====== Data for analysis ======

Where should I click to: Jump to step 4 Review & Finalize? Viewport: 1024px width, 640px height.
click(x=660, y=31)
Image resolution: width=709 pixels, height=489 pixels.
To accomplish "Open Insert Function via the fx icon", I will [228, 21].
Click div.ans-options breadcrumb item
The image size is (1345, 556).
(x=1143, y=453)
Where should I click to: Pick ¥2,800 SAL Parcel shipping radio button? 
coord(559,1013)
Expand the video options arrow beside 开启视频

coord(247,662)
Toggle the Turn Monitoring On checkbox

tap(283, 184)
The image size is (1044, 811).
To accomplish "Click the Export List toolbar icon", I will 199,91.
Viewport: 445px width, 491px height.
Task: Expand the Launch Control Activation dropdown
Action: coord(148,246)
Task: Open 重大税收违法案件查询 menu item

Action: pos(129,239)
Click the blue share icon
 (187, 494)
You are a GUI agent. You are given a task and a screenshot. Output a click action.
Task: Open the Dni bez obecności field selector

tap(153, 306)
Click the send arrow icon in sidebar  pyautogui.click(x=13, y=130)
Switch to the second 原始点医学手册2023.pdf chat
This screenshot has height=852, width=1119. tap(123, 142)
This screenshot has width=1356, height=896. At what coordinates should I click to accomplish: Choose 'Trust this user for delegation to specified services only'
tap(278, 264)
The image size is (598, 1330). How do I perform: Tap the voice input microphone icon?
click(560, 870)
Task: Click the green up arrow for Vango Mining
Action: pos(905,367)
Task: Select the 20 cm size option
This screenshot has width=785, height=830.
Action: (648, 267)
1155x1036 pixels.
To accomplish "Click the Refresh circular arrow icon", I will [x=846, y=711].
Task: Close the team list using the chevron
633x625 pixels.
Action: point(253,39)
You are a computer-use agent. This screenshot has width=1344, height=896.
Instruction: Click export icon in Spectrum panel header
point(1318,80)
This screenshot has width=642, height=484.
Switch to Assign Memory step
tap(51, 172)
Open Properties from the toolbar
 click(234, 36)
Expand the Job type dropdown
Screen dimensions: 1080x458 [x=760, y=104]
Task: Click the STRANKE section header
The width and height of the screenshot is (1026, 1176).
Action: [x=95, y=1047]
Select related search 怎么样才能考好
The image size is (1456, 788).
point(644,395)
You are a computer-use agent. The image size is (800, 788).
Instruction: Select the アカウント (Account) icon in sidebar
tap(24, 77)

======

Task instructions: Return exactly what appears in the records from the line with "Task: Click the STRANKE section header" through the final line, and nothing else.

Response for this exercise:
Task: Click the STRANKE section header
The width and height of the screenshot is (1026, 1176).
Action: [x=95, y=1047]
Select related search 怎么样才能考好
The image size is (1456, 788).
point(644,395)
You are a computer-use agent. The image size is (800, 788).
Instruction: Select the アカウント (Account) icon in sidebar
tap(24, 77)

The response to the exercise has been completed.